▶ **SET TASKS**:
[1] For the climate post below, say whether each statement agrees with it. Answer yes or no, and quote the words that decide it: (a) The NCDC has some stations reporting back to 1895. (b) The writer has checked the "push back phenomena" against NCDC data. (c) The writer thinks spring and fall now arrive about 40 days later than they used to.
[2] List every number written in digits in the climate post below.

▶ **SELECTED PASSAGE**:
____

Hey Tom, I've been learning a lot about climate stuff lately and yes, you're in a warm period now as defined as departure from the 30-year climactic average.

To really see the differences over time, you need to look at over 100 years of data - National Climate Data Center (NCDC) has some stations reporting back to 1895. It takes a LOOONG time to do this for a specific region, state, or city because there are so many observations - but the pattern is basically a steady rise in mean monthly temperatures, with a blip about 1938 or so when there was an "abnormal" hot period.

Another thing I've seen might be called the "push back phenomena" where the spring and fall seasons seem to start later in the year. I have not tested this against any NCDC data, however. This takes some fancy statistics because the overall trend is warming over time, and you want to estimate if there is a lag in RELATIVE cool versus warm temperatures. But it makes sense to me. Seems spring and fall come about 40 days later than they used to.

That too is an effect of global warming mainly because latent heat, especially near large water bodies.

____

▶ **DATASET SECTION**:
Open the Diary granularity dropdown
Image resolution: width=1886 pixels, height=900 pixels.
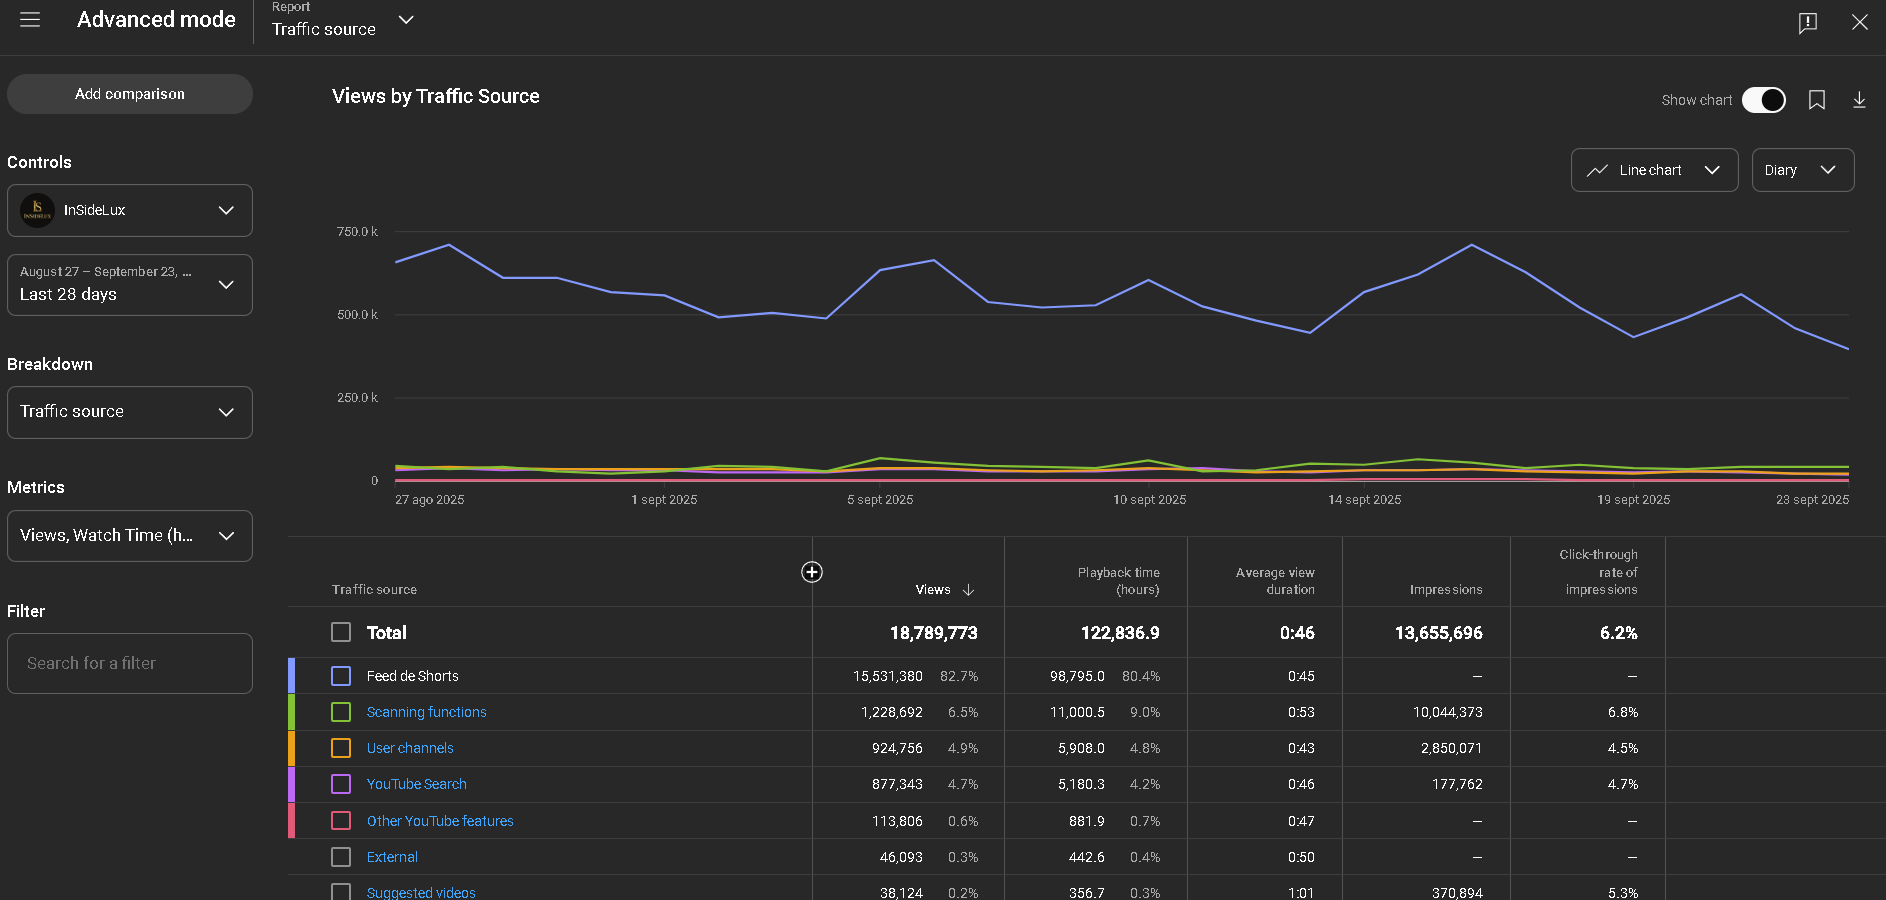[1802, 170]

____

▶ **SOLUTIONS IN ORDER**:
[1]
(a) Yes: "National Climate Data Center (NCDC) has some stations reporting back to 1895"
(b) No: "I have not tested this against any NCDC data, however."
(c) Yes: "Seems spring and fall come about 40 days later than they used to."

[2] 30, 100, 1895, 1938, 40